====== HALAMAN

Di sektor hulu, pengembangan modal manusia berkualitas dimulai sejak dalam kandungan. Pada 2015 jumlah anak di bawah 14 tahun adalah 70 juta, 71 juta pada 2019, dan menurun karena KB menjadi 66 juta pada 2035. Dimulai dari 1.000 hari pertama kehidupan (E Achadi, 2014), janin harus memperoleh makanan dan gizi cukup, ibunya tidak anemia, berat dan tinggi badan ibu cukup, serta persiapan prahamil. Ini pembentukan keterampilan kognitif yang memengaruhi capaian pendidikan dan nantinya merupakan determinan pertumbuhan ekonomi (Hanushek dan Woessman, 2008).
Dilanjutkan dengan pendidikan usia dini di luar rumah dan dalam keluarga, pola asuh anak lelaki dan perempuan adalah awal pembentukan soft skill, disiplin, keteraturan, keterampilan hidup, suka bekerja, berkomitmen terhadap hasil kerja, berani ambil risiko, bertanggung jawab, inovatif dan kreatif, serta pengelolaan uang jajan yang arif. Ini akar kewirausahaan.

============
====== DAFTAR DATA

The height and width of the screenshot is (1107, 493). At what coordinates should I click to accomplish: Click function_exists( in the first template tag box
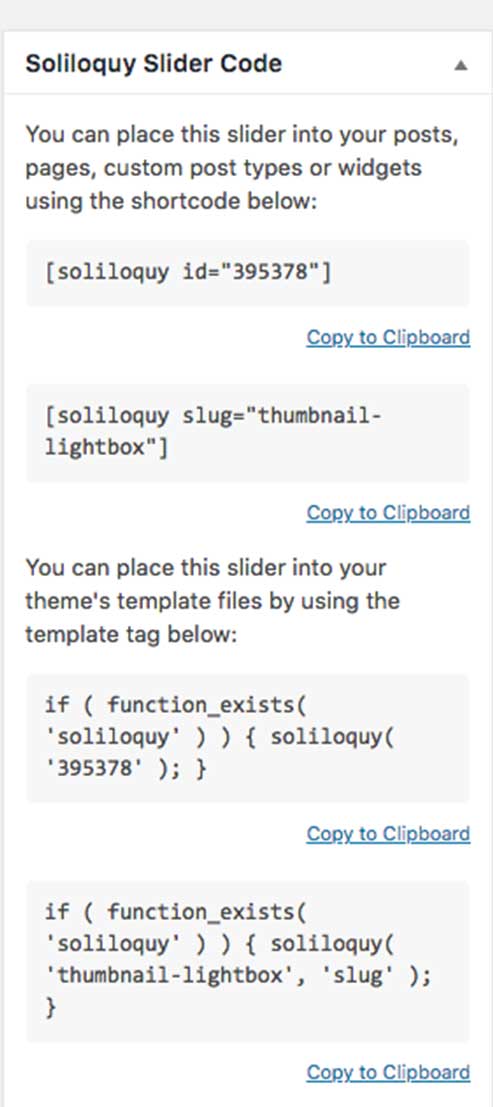(207, 705)
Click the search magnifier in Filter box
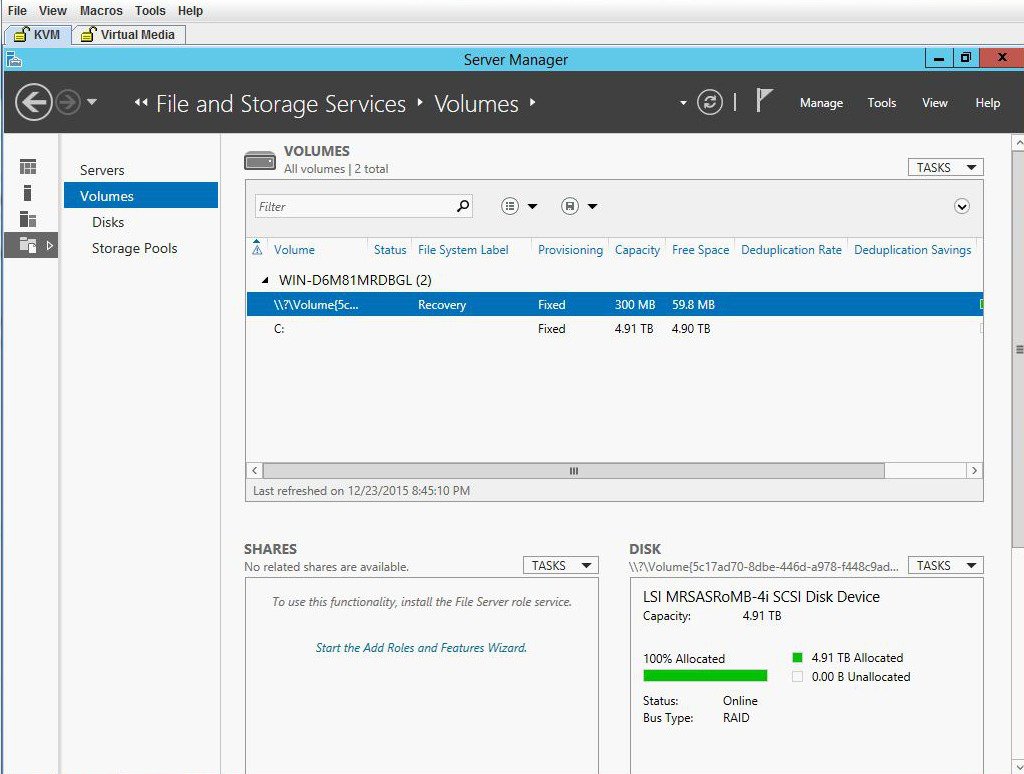 point(463,206)
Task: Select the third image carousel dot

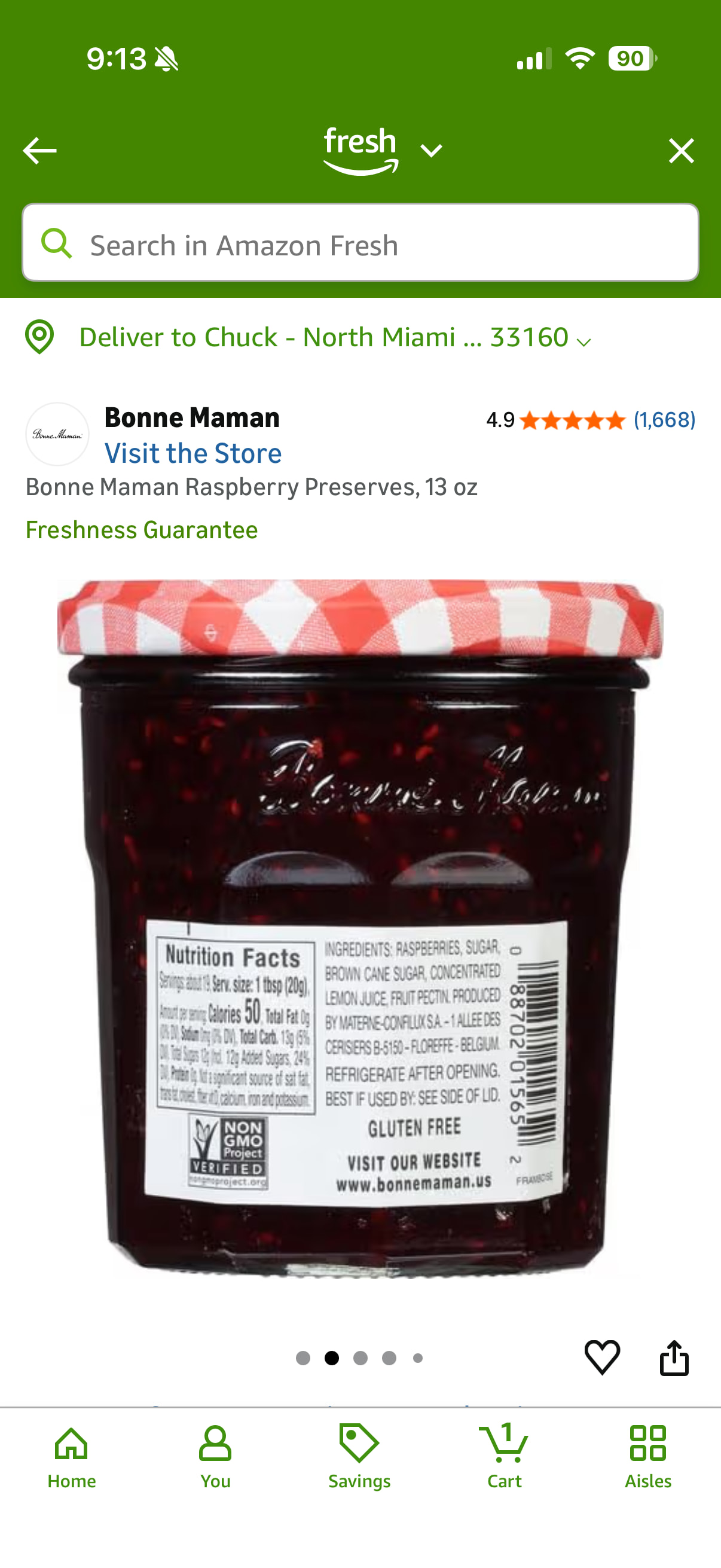Action: click(x=360, y=1358)
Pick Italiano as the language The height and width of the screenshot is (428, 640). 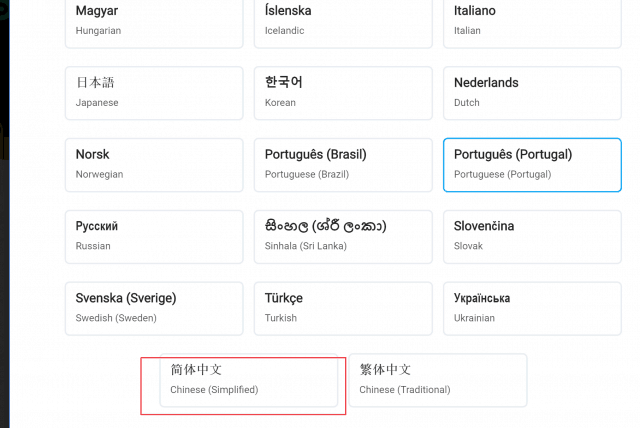[x=532, y=21]
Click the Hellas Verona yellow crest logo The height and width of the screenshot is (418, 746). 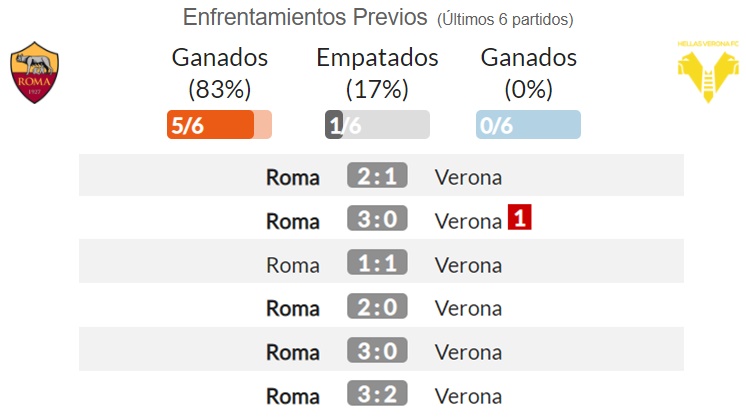[x=708, y=71]
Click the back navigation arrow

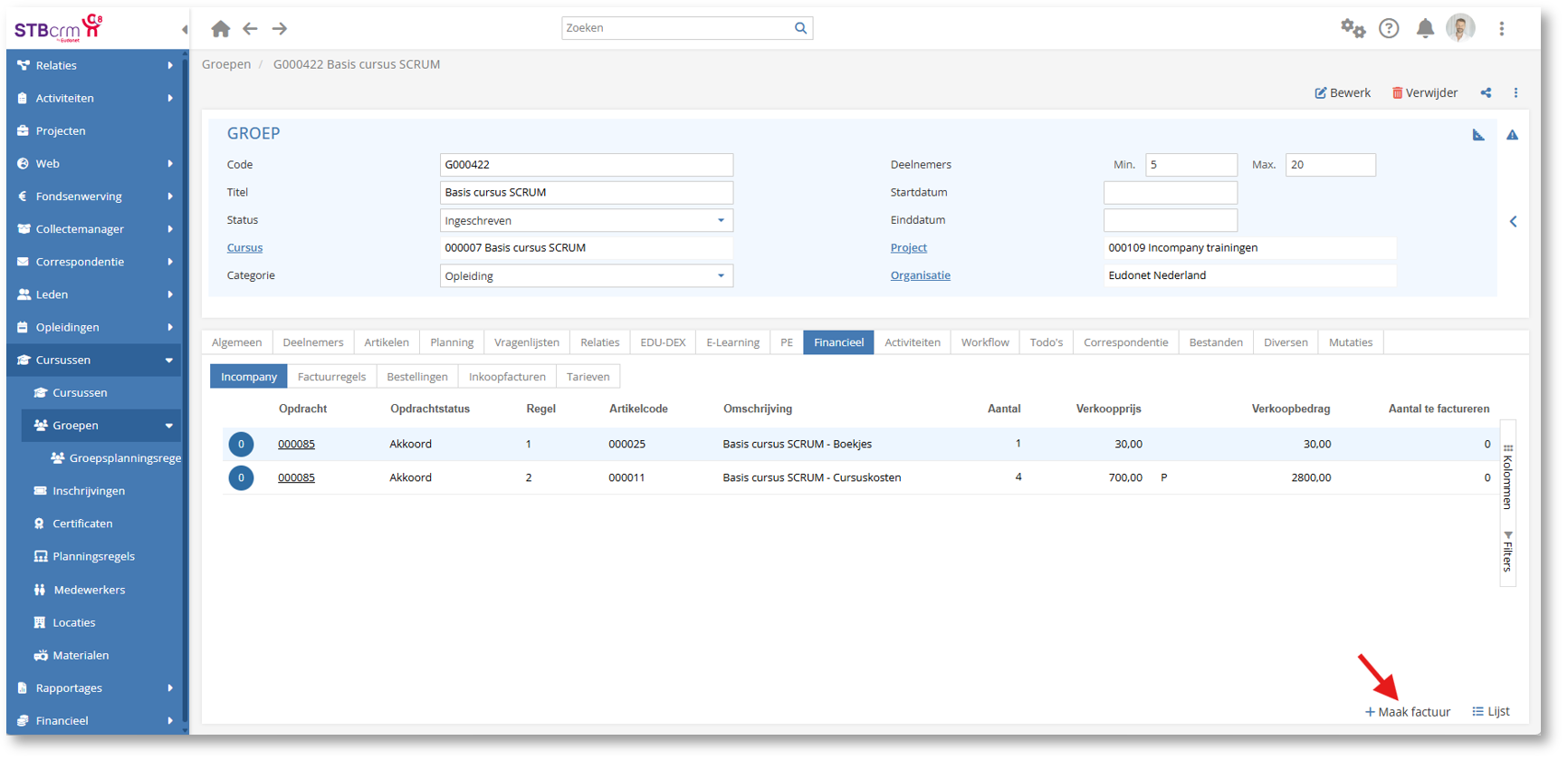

============

> _PERINTAH TUGAS_
Lanjutkan teks tentang pengembangan modal manusia, dimulai tepat setelah kalimat terakhirnya, "Ini akar kewirausahaan."

> _JAWABAN_
Pasangan suami istri yang berKB merencanakan kehamilan dan kelahiran anak dengan cermat dan berkomitmen untuk memenuhi kebutuhan dasar anaknya, pendidikan, dan layanan kesehatan berkualitas. Menginjak remaja, pendidikan kesehatan reproduksi penting agar remaja mampu merawat dan melindungi tubuhnya dari perilaku tidak sehat berisiko, seperti merokok, miras, narkoba, kekerasan, dan pelecehan.
Di sektor menengah, transisi dari sekolah menuju dunia kerja. Jumlah penduduk usia kerja tahun depan 164 juta, meningkat 172 juta (2019), dan mencapai 192 juta (2035). Anak lelaki dan perempuan harus selesai pendidikan dasar 12 tahun bahkan sarjana. Banyak lulusan atau putus sekolah memasuki pasar kerja tanpa keterampilan dan kompetensi yang dibutuhkan di pasar kerja.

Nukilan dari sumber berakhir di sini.